After this episode, my father told me - never keep a diary, it leaves unwanted evidence.

蓝色电影,《女同性恋和上帝》。
我不打算解释我和父母之间的关系,我要讲述的是在我的成长过程中,我和他们之间的对话。在我八年级,我从小而相当保守的那格浦尔市搬到了新德里,我们家曾经买过《印度时报》,以及它高调、大胆、丑闻不断的增刊《德里时报》(全是八卦+半裸美人的照片),那时候,我就像所有的青少年一样,年轻且易冲动,充满好奇心,有一天,在看了一篇关于色情电影的文章后,我问我的爸爸:“爸爸,什么是蓝色电影?”他说成人看的电影。同年晚些时候,读了另一篇文章后,我又问,什么是女同性恋?他说是相爱的女人。我暗恋过一个大四学生,我过去经常写日记,我和我的另一个朋友有我们自己的女子乐队,所以我们经常在纸上写歌然后交换看,某一天,父亲在我的书桌前读书时,在抽屉里发现了一首非常生动的情歌的歌词,从那以后,他们第一次搜查了我的房间,找到了我的日记,他们开始了解我的暗恋对象,但我的父母一直保持冷静,虽然他们在之前就知道了我对她的迷恋(他们知道我写了那首露骨的情歌,他们也想了很多种情况),但他们没有正面质问我,他们让我继续写日记,然后问我发生了什么事,我告诉他们,是的,我确实喜欢他,但我们之间什么也没发生,她不喜欢我,因为我写的歌在她看来太黑暗了,然后他们告诉我他们很久以前就知道了,他们还问我那首歌的事,我告诉他们那不是我写的,然后我给他们看了我写的歌的类型。这件事后,我父亲告诉我,千万不要记日记,否则会留下不必要的证据。

During college time. I wasn't doing so well in college. I was doing a lot of things and I had a low gpa. One morning, during a semester break, while I was jogging with my father, he asked me - why are you grades low?
I told him - marks and happiness are not correlated.
He asked me - are you happy?
I said - Yup.
He said - you don't look like it.
After college
Everything was almost sorted. I was 22. I had a good job, so did he, I was in love and I thought so was he. So I told my mother - maybe I should get married? My mother laughed and laughed and laughed and told me - don't be stupid, you have so much to do, get married at 28/29, if you feel like then.
On my writing
They knew I wrote, they are okay with it largely because I do not let it interfere with the rest of the things, I do my writing on my own time.
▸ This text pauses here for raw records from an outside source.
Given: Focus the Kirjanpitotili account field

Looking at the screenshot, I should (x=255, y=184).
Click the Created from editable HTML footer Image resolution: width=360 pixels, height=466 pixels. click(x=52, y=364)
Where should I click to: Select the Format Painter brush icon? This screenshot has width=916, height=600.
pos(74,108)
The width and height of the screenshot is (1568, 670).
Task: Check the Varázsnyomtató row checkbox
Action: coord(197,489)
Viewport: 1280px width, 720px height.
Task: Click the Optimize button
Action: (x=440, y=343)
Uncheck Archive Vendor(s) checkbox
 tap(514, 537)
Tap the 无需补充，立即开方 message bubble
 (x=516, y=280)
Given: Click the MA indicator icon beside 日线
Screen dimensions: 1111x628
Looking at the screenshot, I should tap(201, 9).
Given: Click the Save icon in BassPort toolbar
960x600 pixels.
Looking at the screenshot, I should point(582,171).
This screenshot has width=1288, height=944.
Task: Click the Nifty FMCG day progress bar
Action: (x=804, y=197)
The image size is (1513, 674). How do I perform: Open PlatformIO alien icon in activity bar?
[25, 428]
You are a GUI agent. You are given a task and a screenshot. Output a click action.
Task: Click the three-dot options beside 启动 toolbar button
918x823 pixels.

This was in 2012. I had told them I was writing a book. One night, over the phone my father asked me - what the status, is the book done?
I tell him - I don't know papa, I can't seem to find the inspiration to write.
He said - Close your eyes and think of god and the inspiration will come.
I said ( a little tensed ) - yeah, well, you should know I don't believe in god.
He said - ok, close your eyes and think of nature and the inspiration will come.

在大学期间,我的成绩不太好,虽然很努力,但绩点还是很低,课间的一天早上,当我和爸爸一起慢跑时,他问我:“你为什么成绩这么差?”我告诉他,分数和快乐没有关联。他问我,你幸福吗?我说,幸福啊。他说,你看起来不像幸福的样子啊。
大学毕业后, 我的人生轨迹一切几乎都安排好了,22岁,拥有一份好工作,她也有。后来,我恋爱了,我以为她也恋爱了,所以我告诉我妈,我是不是该结婚了?我妈妈哈哈大笑,告诉我,别傻了,你还有很多事要做,如果你想结婚的话,28或29岁再考虑吧。
他们知道我写过东西,他们觉得没问题,因为我不会让它影响其他事情,我只会在自己的时间里写作。那是在2012年,我告诉他们我正在写一本书,一天晚上,父亲在电话里问我,书写好了吗?我告诉他,我不确定,爸爸,我似乎找不到写作的灵感。他说,闭上眼睛,向上帝祈祷,灵感就会来。我紧张地说,好吧,你应该知道我不相信上帝。他说,好吧,闭上眼睛,想想大自然,灵感就会来了。